Lightgbm: instability caused by floating point errors

Created on 9 Sep 2020 · 44Comments · Source: microsoft/LightGBM

How you are using LightGBM?

LightGBM component: Python package

Environment info

Operating System: Ubuntu 20.04.1 LTS

CPU/GPU model: Intel(R) Xeon(R) Platinum 8259CL CPU @ 2.50GHz

C++ compiler version: gcc version 9.3.0 (Ubuntu 9.3.0-10ubuntu2)

CMake version: 3.16.3

Java version: N/A

Python version: 3.8.5

R version: N/A

Other:

LightGBM version or commit hash: 3.0.0 (also happens in 3.0.0.99 afc76d2cb8234f6876ed75d923a7916bfef9a1e5)

Error message and / or logs

Given the same data/parameters/seeds lightgbm sometimes produces different models/outputs. This makes experiment reproducibility problematic. I believe this is the result of some kind of floating point operation error propagation. Models initially start the same but when the pickled model files are inspected they start to differ after >250 iterations. I have noticed this error before in lightgbm 2.3.1 but worked around it by disabling bagging. #2598 In this version I get the same error even without using bagging. In the notebook inside the linked repo I have tried running the models 5 times and got different results every time. Results also change when the notebook is restarted.

Reproducible example(s)

Data and code required to reproduce this bug: https://github.com/rebidaldal/lightgbmBugreport

X_train = pd.read_feather("X_train.feather")
y_train = pd.read_feather("y_train.feather")
X_test = pd.read_feather("X_test.feather")

param = {}
param['boosting_type']      = 'gbdt'
param['feature_fraction']   = 0.2
param['feature_fraction_bynode']   = 0.5
param['lambda_l2']          = 1
param['learning_rate']      = 0.02
param['max_bin']          = 31
param['max_delta_step']          = 63
param['max_depth']          = 20
param['metric']             = 'rmse'
param['min_data_in_bin']       = 8191
param['min_data_in_leaf']   = 8191
param['min_gain_to_split']       = 1
param['num_leaves']         = 100
param['objective']          = 'regression'
param['verbosity']          = -1
param['seed'] = 1

dTrain = lgb.Dataset(X_train, label=y_train) 
model = lgb.train( param, dTrain, 1000)
preds = model.predict(X_test)
preds

array([15.032409 , 15.06296509, 14.98345116, ..., 15.24531394,
15.1225563 , 15.07920504])

dTrain = lgb.Dataset(X_train, label=y_train)    
model2 = lgb.train( param, dTrain, 1000)
preds2 = model2.predict(X_test)
preds2

array([15.05416012, 15.00900578, 14.97445924, ..., 15.17322033,
15.05276989, 15.01204842])

np.corrcoef(preds, preds2)

array([[1. , 0.98490951],
[0.98490951, 1. ]])

Steps to reproduce

Download and unzip data from repo: https://github.com/rebidaldal/lightgbmBugreport
Run the jupyter notebook from the repo :bug.ipynb or the code above
Observe results

Source

rebidaldal

Most helpful comment

Hi Guolin, I will try to make docker containers for deterministic and default (3.0.99) branches and share it with you. I already have some Amazon Machine Images on hand but they are kind of troublesome to share. Is there any other branches you would suggest me to try and reproduce the bug?

Thanks.

rebidaldal on 27 Oct 2020

🚀1 👍1

All 44 comments

@rebidaldal i run your codes, and seems no problem.
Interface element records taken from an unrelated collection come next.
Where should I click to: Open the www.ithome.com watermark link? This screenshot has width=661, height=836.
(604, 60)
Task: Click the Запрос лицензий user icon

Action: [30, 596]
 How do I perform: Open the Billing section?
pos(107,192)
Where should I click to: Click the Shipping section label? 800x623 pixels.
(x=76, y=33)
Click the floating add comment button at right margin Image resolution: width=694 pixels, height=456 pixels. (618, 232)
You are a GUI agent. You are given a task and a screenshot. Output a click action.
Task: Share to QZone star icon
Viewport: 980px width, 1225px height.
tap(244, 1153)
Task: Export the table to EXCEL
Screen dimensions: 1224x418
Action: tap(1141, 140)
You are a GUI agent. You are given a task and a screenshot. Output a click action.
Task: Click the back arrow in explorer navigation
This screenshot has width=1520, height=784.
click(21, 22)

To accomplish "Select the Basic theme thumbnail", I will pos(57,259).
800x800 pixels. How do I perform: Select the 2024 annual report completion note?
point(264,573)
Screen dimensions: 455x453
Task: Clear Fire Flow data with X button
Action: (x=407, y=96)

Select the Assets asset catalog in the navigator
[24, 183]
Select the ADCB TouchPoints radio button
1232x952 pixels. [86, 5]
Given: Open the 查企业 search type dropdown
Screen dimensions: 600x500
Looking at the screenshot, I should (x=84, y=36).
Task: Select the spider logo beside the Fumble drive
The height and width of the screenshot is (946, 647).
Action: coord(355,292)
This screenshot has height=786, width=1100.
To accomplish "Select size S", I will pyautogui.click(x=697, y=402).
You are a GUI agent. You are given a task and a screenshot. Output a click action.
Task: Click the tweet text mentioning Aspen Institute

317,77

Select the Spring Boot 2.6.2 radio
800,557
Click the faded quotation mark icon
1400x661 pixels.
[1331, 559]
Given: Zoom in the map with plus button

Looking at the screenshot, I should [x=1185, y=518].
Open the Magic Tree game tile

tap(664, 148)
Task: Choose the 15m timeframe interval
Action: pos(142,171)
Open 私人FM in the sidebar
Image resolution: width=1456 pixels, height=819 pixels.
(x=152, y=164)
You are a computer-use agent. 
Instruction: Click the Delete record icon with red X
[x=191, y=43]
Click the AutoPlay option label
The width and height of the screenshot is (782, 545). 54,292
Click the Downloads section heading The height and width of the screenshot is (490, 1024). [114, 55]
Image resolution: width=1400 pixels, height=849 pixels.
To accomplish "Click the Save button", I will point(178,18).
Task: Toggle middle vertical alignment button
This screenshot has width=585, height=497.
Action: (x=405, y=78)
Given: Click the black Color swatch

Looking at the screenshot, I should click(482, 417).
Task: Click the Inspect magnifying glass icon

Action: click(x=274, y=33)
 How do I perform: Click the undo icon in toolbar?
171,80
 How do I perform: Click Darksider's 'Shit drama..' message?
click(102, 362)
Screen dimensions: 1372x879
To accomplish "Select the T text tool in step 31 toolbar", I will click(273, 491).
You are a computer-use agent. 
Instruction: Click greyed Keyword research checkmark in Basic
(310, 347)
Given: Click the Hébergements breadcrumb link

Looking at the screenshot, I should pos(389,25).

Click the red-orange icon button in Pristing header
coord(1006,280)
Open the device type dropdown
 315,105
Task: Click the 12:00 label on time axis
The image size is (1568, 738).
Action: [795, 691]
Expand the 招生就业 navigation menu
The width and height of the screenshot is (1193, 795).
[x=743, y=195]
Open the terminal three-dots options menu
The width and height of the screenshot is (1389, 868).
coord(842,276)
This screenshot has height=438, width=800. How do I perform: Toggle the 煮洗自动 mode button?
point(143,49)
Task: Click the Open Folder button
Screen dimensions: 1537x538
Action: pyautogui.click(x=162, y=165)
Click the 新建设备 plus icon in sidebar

you can try to set force_col_wise=True.

guolinke on 9 Sep 2020

BTW, you set min_data_in_bin to a very large value. This seems unreasonable.

guolinke on 9 Sep 2020

I also run it for 100 times. seems no problems.

guolinke on 9 Sep 2020

I tried it with your suggestions (force_col_wise=True, min_data_in_bin = 100 (now constrained with max_bin)) However the issue persists.

snip8

rebidaldal on 9 Sep 2020

I have added the model files to https://github.com/rebidaldal/lightgbmBugreport if that helps. I also managed to create an even more minimal example:

snip9

issue seems to be related to feature fraction by node. However the models have the same feature_fraction_seed (generated by main seed). It also may be related to number of cores. I can consistently get this bug on the AWS machine I use (r5.12xlarge with Xeon(R) Platinum 8259CL CPU which has 48 cores) but not on my laptop (core i7-7500U with only 2 cores)

rebidaldal on 9 Sep 2020

I was able to reproduce the problem using WSL2 with Ubuntu 20.04 (I did not try on any other distro) but it works fine on Windows 10.0.19041.450 , on the same machine. might be due to fork vs creation..

kocas on 9 Sep 2020

@rebidaldal
I check the generated model file, it seems the problem is in training. There are some floating-point rounding differences.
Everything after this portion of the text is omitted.